1. Nulidade processual.
Diz o recorrente que não foi notificado atempadamente para a diligência do dia 04/02/2020, e não estando representado por advogado a sua ausência acarreta a nulidade dos atos praticados, nos termos do art.º 195.º/1 do CPC, sendo que só teve conhecimento da sua falta de notificação quando foi notificado da decisão final enviada em 11/05/2020.
A Senhora Juíza pronunciou-se sobre a apontada nulidade nos seguintes termos:
“Alegou o recorrente a nulidade do processado por, alegadamente, não ter sido notificado da data designada para a realização da audiência de inquirição de testemunhas/ julgamento, o que determinou a sua não comparência àquela diligência e que era impeditivo do tribunal a realizar e de proferir a sentença.
A recorrida veio responder a tal arguição de nulidade, pugnando pela sua improcedência, uma vez que o recorrente havia sido oportunamente notificado.
Vejamos:
A inquirição das testemunhas arroladas pela requerente foi primeiramente designada para o dia 09/12/2019, pelas 14,00 horas, tendo nessa data sido adiada para o dia 04/02/2020, pelas 09,30 horas, pelo facto de nenhuma das partes se mostrar notificada para comparecer à diligência em causa (cfr. ata de 09/12/2019).
No dia 13/12/2019 foi remetida carta registada para o requerido, ora recorrente, convocando-o para a aludida diligência, designada para o dia 04/02/2020, pelas 09,30 horas (refª 89516099).
O ora recorrente, no entanto, não levantou a carta de notificação, tendo a mesma sido devolvida ao Tribunal no dia 03 de janeiro de 2020, com a indicação de “objeto não reclamado” (refª 4841055).
A secretaria do Tribunal realizou uma pesquisa às bases de dados do I.S.S., a fim de consultar a morada do requerido, resultando confirmado que a mesma se mantinha a mesma para onde havia sido remetida a notificação (refª 89603243).
Nos termos do disposto no art.º 249º do C.P.C., “Se a parte não tiver constituído mandatário, as notificações são efetuadas (…) por carta registada, dirigida para a sua residência ou sede ou para o domicílio escolhido para o efeito de as receber, presumindo-se, nestes casos, feita no terceiro dia posterior ao do registo da carta ou no primeiro dia útil seguinte a esse, quando o não seja.” (nº 1).
“A notificação efetuada por carta registada não deixa de produzir efeito pelo facto de o expediente ser devolvido, desde que a remessa tenha sido feita para a residência ou a sede da parte ou para o domicílio escolhido para o efeito de a receber; nesse caso, ou no de a carta não ter sido entregue por ausência do destinatário, juntar-se-á ao processo o sobrescrito, presumindo-se a notificação feita no dia a que se refere a parte final do número anterior.” (nº 2).
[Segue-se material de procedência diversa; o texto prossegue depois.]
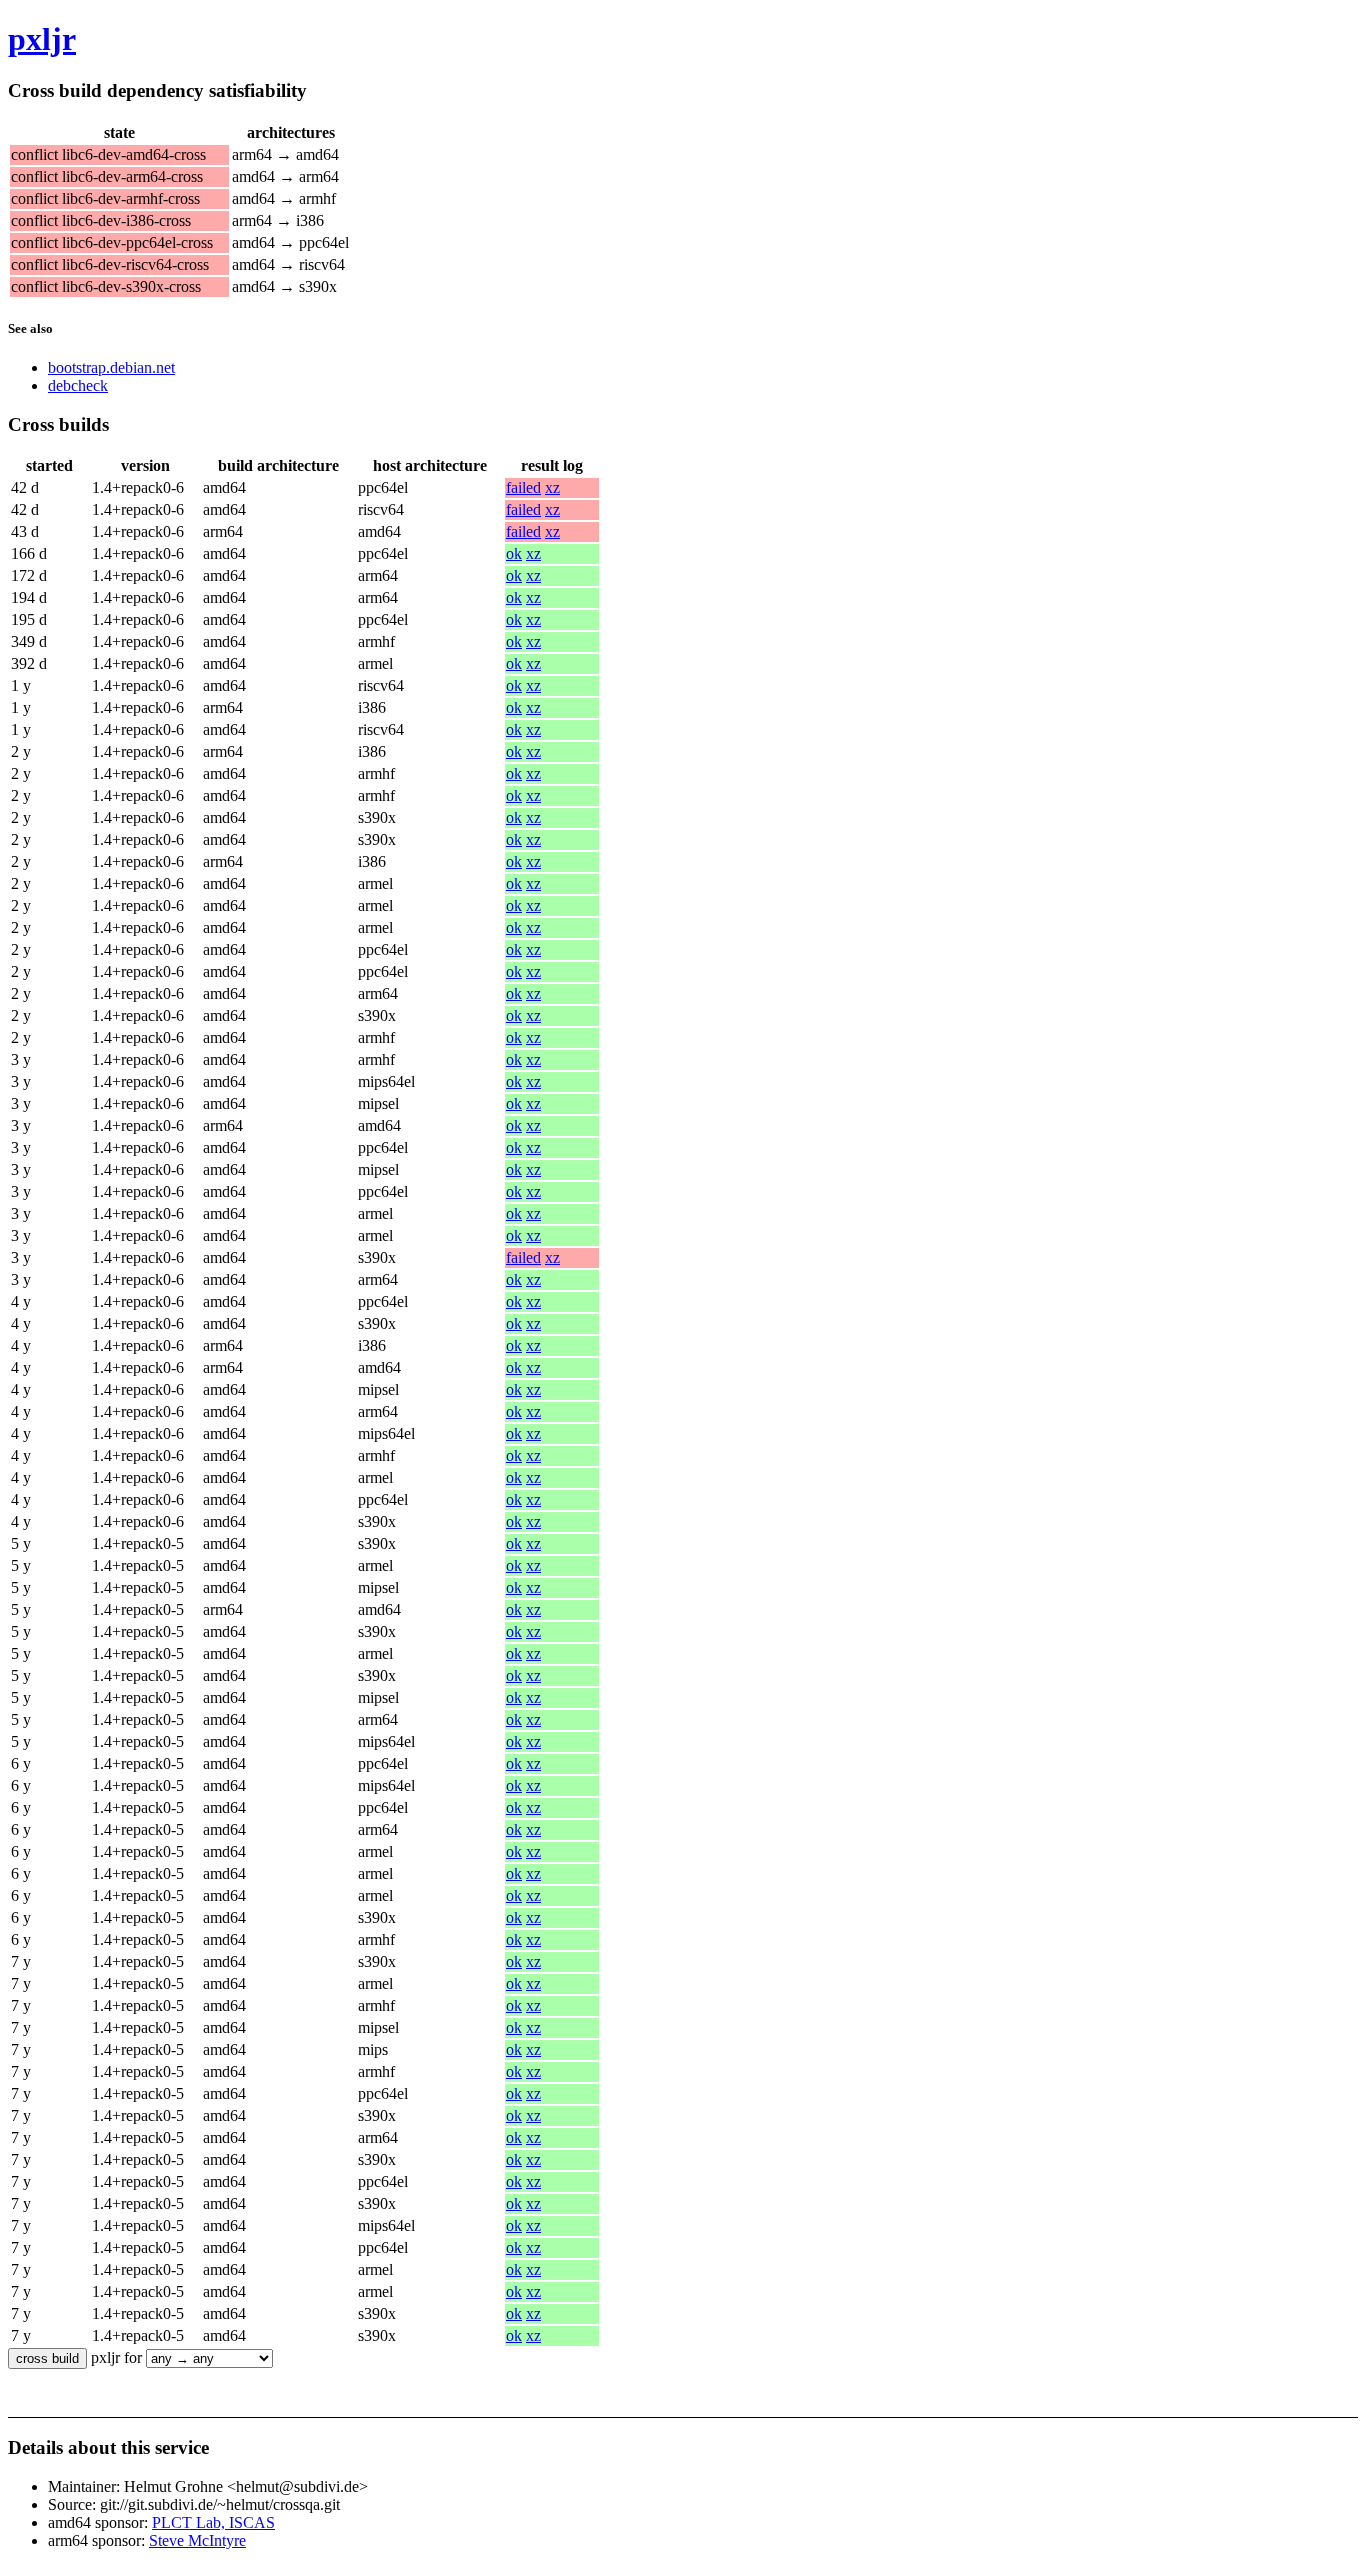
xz (552, 487)
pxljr (42, 39)
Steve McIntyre (197, 2540)
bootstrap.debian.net (111, 367)
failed (523, 487)
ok (514, 553)
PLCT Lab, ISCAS (213, 2522)
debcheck (78, 385)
Conclui-se, assim, que o requerido, ora recorrente, foi regularmente notificado para a diligência de inquirição de testemunhas realizada no dia 04/02/2020, pelas 09,30 horas, sendo que o facto de a carta registada para a sua notificação ter sido devolvida pelos CTT, por não ter sido reclamada pelo requerido, não obsta a que tal notificação produza os legais efeitos, considerando-se o recorrente devidamente notificado, nos termos do disposto no art.º 249º nº 2 do C.P.C.
Ainda assim, o Tribunal remeteu segunda notificação para a referida diligência (a nosso ver desnecessariamente), vindo também esta segunda carta devolvida por “não reclamada”, embora já depois da realização da diligência, com a inquirição da testemunha arrolada pela requerente (refªs 89772544 e 4943897).
Conclui-se, assim, que não assiste razão ao recorrente, já que o mesmo se considera regularmente notificado para a diligência de inquirição de testemunhas realizada no dia 04/02/2020, não existindo qualquer irregularidade processual, que implique a nulidade do processado.
Improcede, por isso, a invocação de nulidade apresentada pelo recorrente”.
Ora, não podemos deixar se subscrever in toto a interpretação seguida pela Senhora Juíza, face aos factos descritos, e comprovados, e normas processuais invocadas.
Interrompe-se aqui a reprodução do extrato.